PISA uses a combination of tests to create a composite reference standard.16–18 Sometimes 2 tests are used with specimens taken from multiple anatomic sites. Hadgu et al15 demonstrate that this approach can be associated with substantial bias in the simplest conditions (assuming conditional independence between tests), and with more complex conditions (assuming conditional dependence). Given this bias, PISA should not be an acceptable procedure for FDA clearance.
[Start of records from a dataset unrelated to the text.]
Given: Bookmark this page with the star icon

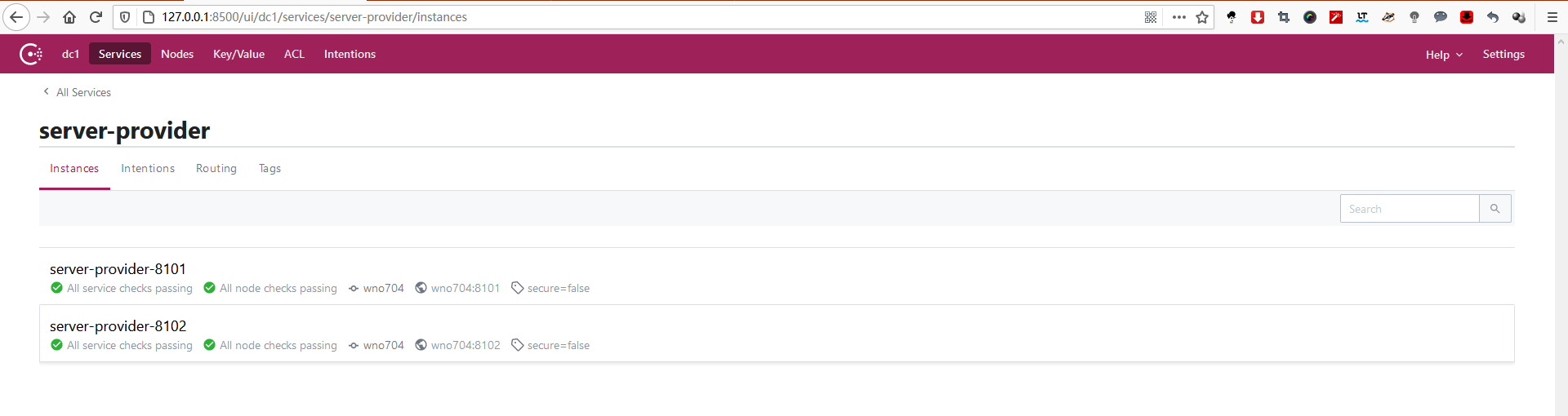Looking at the screenshot, I should (1202, 17).
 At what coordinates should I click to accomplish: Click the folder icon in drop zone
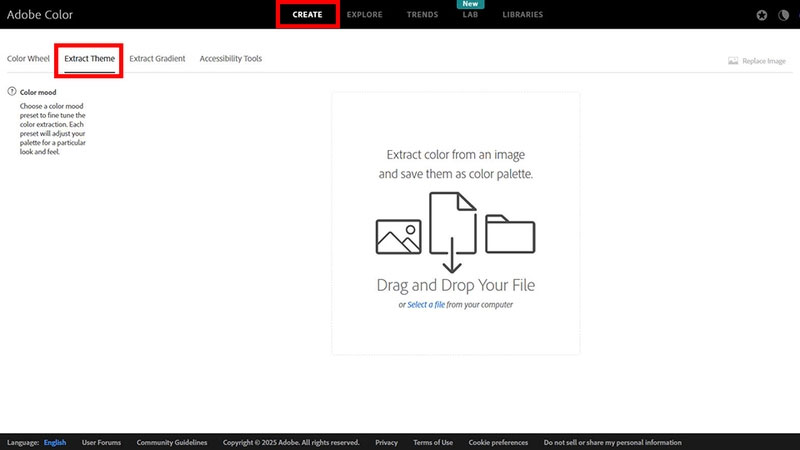(x=510, y=233)
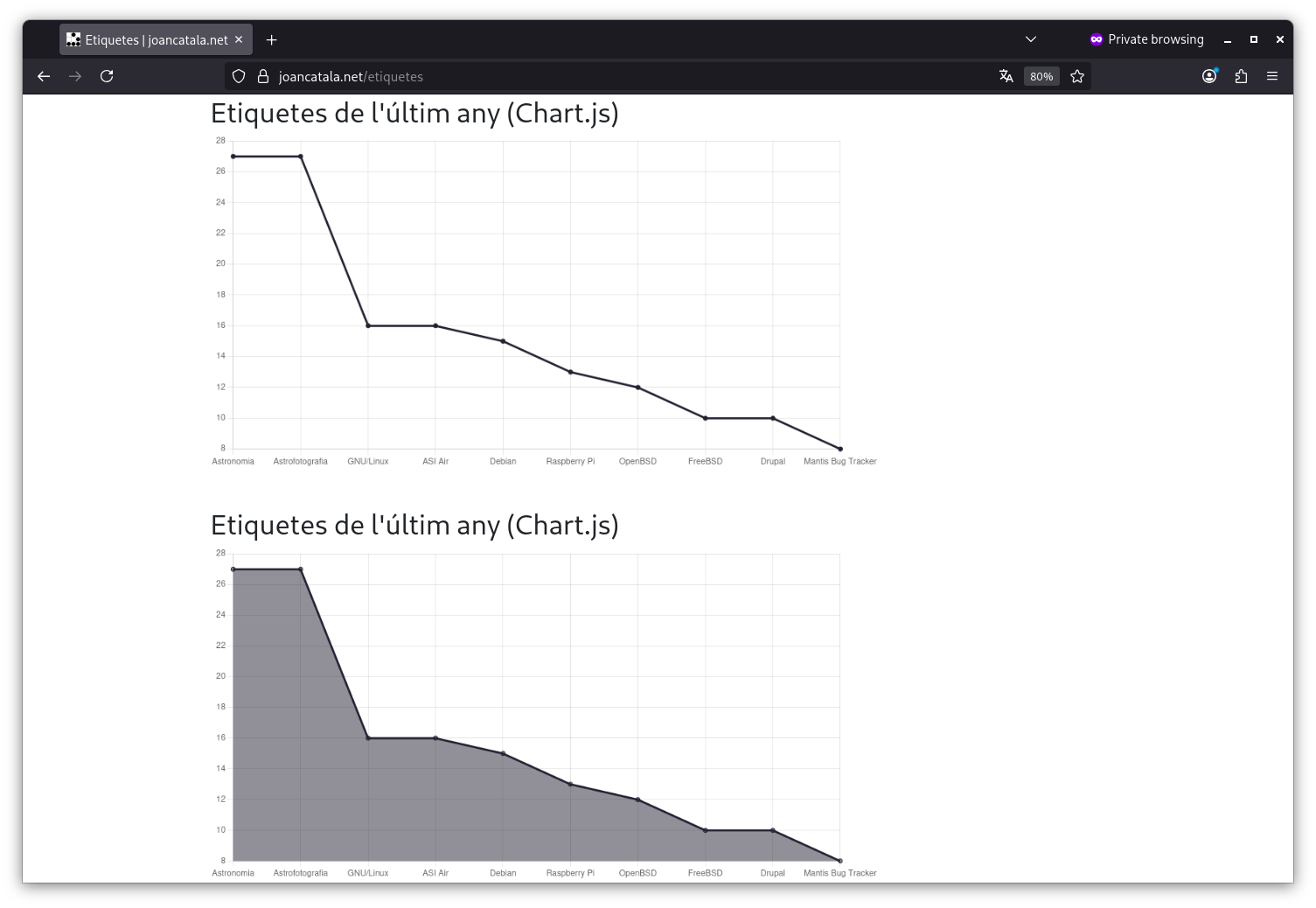Screen dimensions: 1316x908
Task: Reset the 80% zoom level badge
Action: (x=1041, y=76)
The bias of simple, intuitive approaches to diagnostic-test evaluation shows the need for more sophisticated statistical approaches. Several alternative approaches have been developed.19–23 Latent-class analysis is a probabilistic approach that treats the true disease state as an unknown, underlying latent variable. In its simplest form, conditional independence is assumed,21 but more advanced applications can incorporate conditional dependence.22 Bayesian approaches, including Bayesian latent-class models, have also been developed.23 Generally, these statistically intensive approaches are important steps forward, but, unfortunately, none is “ideal.” For example, latent-class approaches have been criticized because the latent variable (which is unknown and unspecified) may not reflect the clinical entity under study.3 These approaches may also be limited by feasibility, such as the number of tests required for analysis.20
These past 2 decades of controversy and progress in diagnostic-test evaluation have gone largely unnoticed by most mainstream epidemiologists. A quick PubMed search reveals zero relevant diagnostic-test evaluation articles since 1990 in the American Journal of Epidemiology, and just 5 articles in EPIDEMIOLOGY. In contrast, the Journal of Clinical Epidemiology has 15 relevant articles since 2006. Should mainstream epidemiologists be concerned about diagnostic-test-evaluation methods? I would have to say yes. Given that the outcomes used in epidemiologic studies are determined by diagnostic tests, epidemiologists must have a deep understanding of the validity of these data. Epidemiologists have a long history of evaluating bias and developing appropriate methods to account for bias. If epidemiology's methodologists would give attention to diagnostic-test evaluation, I am convinced that new and important insights would result. Better evaluation of diagnostic tests would improve the quality of epidemiologic studies and simultaneously lead to improved clinical outcomes and public health.
ABOUT THE AUTHOR
WILLIAM C. MILLER is Special Editor for Infectious Diseases at EPIDEMIOLOGY and an Associate Professor of Medicine and Epidemiology at the University of North Carolina, where he directs the Program in Health Care Epidemiology. He has written on the evaluation of new diagnostic tests and on addressing bias in diagnostic-test evaluation. He also has been a consultant for Centers for Disease Control and Prevention on diagnostic-test evaluation.